1- Akl:

 

Bu, doğruluk ve sözü bellemek bakımından gereklidir. Temyiz yeteneğinden yoksun sabi ve delinin rivayetine asla itibar edilmez. Temyiz yeteneği ise, çocuktan çocuğa değişmekle birlikte, genellikle sağıyla solunu tayin edebilecek, söylenen sözü anlayacak, eline verilen paranın bir değer olduğunu kavrayabilecek durumda olmakla ölçülür. Mesela sağ elini göster denildiği zaman, doğru olarak gösterirse, temyiz yeteneği var demektir. [1]

Deli olan kişi, anlama ve ayırma kabiliyetinden yoksundur. [2] 

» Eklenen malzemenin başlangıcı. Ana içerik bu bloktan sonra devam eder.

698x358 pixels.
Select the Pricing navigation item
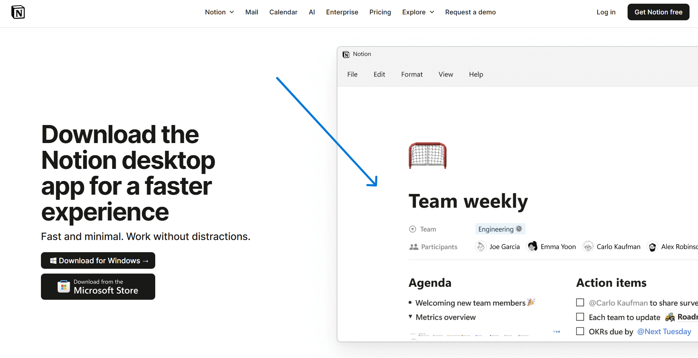pos(380,12)
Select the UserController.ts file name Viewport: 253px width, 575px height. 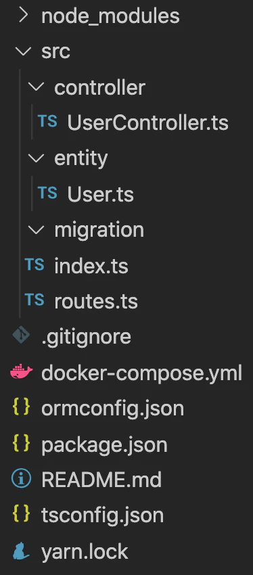click(x=147, y=123)
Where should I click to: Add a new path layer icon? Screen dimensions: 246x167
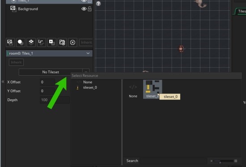click(x=42, y=42)

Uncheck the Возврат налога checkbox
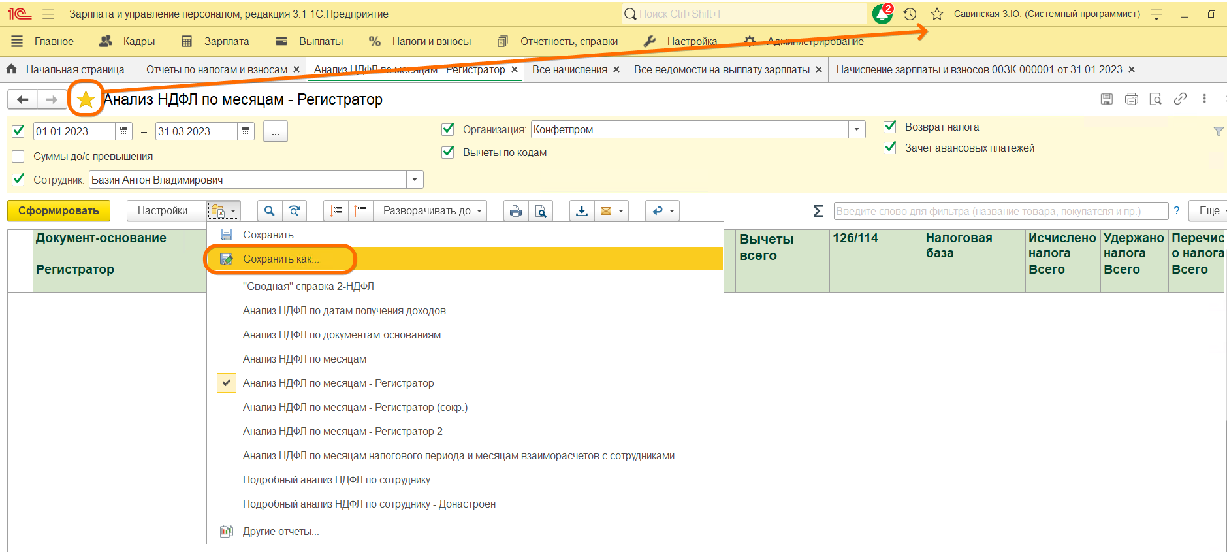pyautogui.click(x=889, y=127)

Akl, temyîz'e imkân veren kapasitedir. Hadîsçiler açısından temyiz, söyleneni tam olarak anlayıp, doğru olarak cevap verme kabiliyetidir. Gerek küçük yaştaki çocukta gerek ateh denen bunama haline mâruz yaşlıda ve gerekse mecnûnda bu yoktur. Öyle ise bir kimsenin râvî olabilmesi için öncelikle akl sahibi olması, bu yönden bir eksikliği olmaması gerekir.[3]


 

[1] İsmail Lütfi Çakan, Hadis Usulü, Marmara Üniversitesi İlahiyat Fakültesi Yayınları: 78.

[2] Sabahattin Yıldırım, Şamil İslam Ansiklopedisi: 5/228.

[3] İbrahim Canan, Kutub-i Sitte Tercüme ve Şerhi, Akçağ Yayınları: 2/7.